Bevindingen: In het verslag wordt chronologisch de inhoud en het verloop van alle beraadslagingen in, en gesprekken door, de commissie verwerkt. De bevindingen met betrekking tot de afzonderlijke kandidaten worden geanonimiseerd gepresenteerd. De kandidaten worden dan bijvoorbeeld aangeduid door letters. De namen van de kandidaten die op de conceptaanbeveling staan, worden vanzelfsprekend wel genoemd. Zij worden uitgebreider besproken. Afgesloten wordt met een advies over welke twee kandidaten in welke volgorde op de aanbeveling zouden moeten staan. Deze conclusie wordt onderbouwd en aangegeven wordt of de commissie unaniem is in dit voorstel. Indien kandidaten zich gedurende de procedure terugtrekken, wordt de reden daarvan vermeld in het verslag.
Het verslag wordt ondertekend door de voorzitter en secretaris van de commissie.
Sommige herbenoemingprocedures lopen vlekkeloos. Soms gaat het moeilijker. Als stelregel geldt dat het hele verloop van de procedure zowel procedureel als inhoudelijk in het verslag van bevindingen zijn weerslag krijgt.

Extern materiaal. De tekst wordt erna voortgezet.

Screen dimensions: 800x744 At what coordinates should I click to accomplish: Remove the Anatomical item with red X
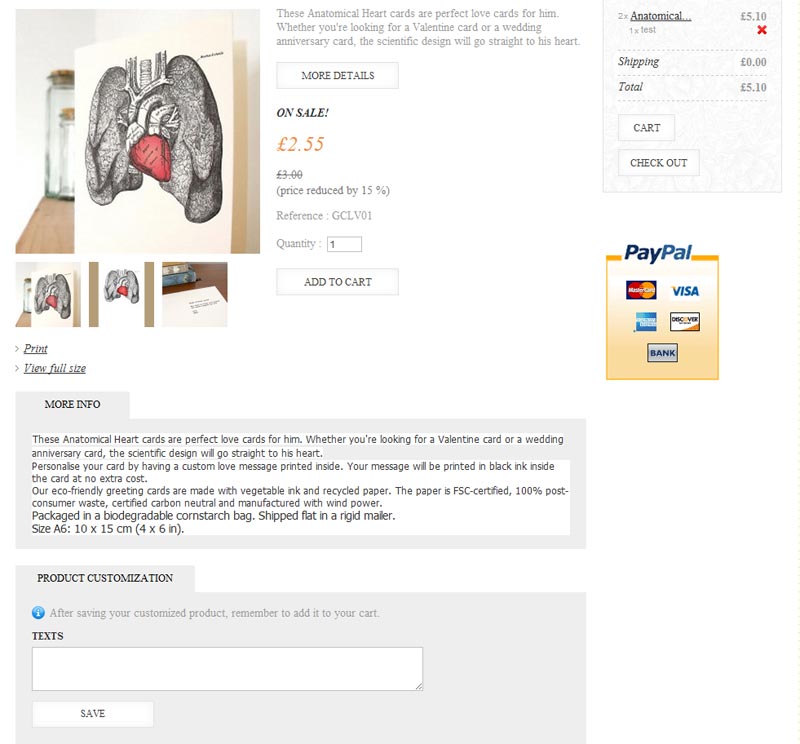(762, 30)
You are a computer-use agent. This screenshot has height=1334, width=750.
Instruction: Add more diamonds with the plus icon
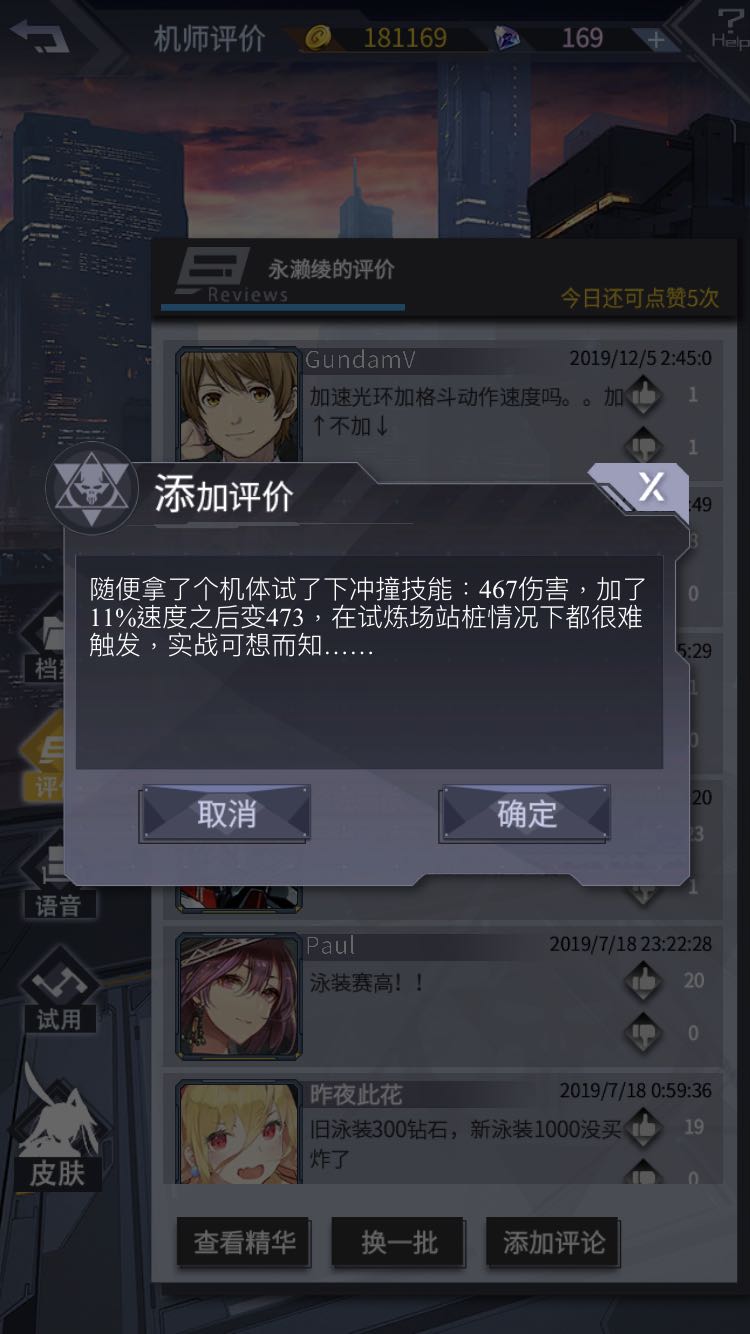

De opbouw van het verslag van bevindingen kan er bijvoorbeeld als volgt uitzien:
Proces: Na een inleiding volgt procedurele informatie over de samenstelling van de vertrouwenscommissie, die de aanbeveling heeft voorbereid en over de klankbordgesprekken (frequentie, gesprekspartners) die gedurende de ambtstermijn met de burgemeester zijn gehouden.
Dan volgt chronologisch inhoudelijke informatie over de werkzaamheden van de commissie en over de inhoud van de met informanten en de burgemeester gevoerde gesprekken. Bij de informanten kan het ook gaan om schriftelijk ingewonnen informatie. Ook de aard en inhoud van eventuele tussentijdse contacten met de commissaris van de Koning wordt vermeld.
Bevindingen: In het verslag wordt kort de inhoud en het verloop van alle beraadslagingen in, en gesprekken door, de commissie verwerkt. Bevindingen met betrekking tot het functioneren van de burgemeester kunnen bijvoorbeeld worden geordend naar criteria uit de profielschets en afspraken uit klankbordgesprekken. Afgesloten wordt met een conclusie.
Het verslag wordt ondertekend door de voorzitter en secretaris van de commissie.
De Archiefwet 1995 en het Archiefbesluit 1995 maken geen onderscheid naar de vorm van bescheiden en zijn dus zowel op papieren als op digitale bescheiden van toepassing. Ingeval er sprake is van digitale bestanden en bij de door de gemeente aangewezen archiefbewaarplaats de mogelijkheid bestaat tot digitale opslag dienen de daarvoor geldende regels te worden gevolgd en moet op overeenkomstige wijze de geheimhouding van de betrokken bescheiden worden gegarandeerd.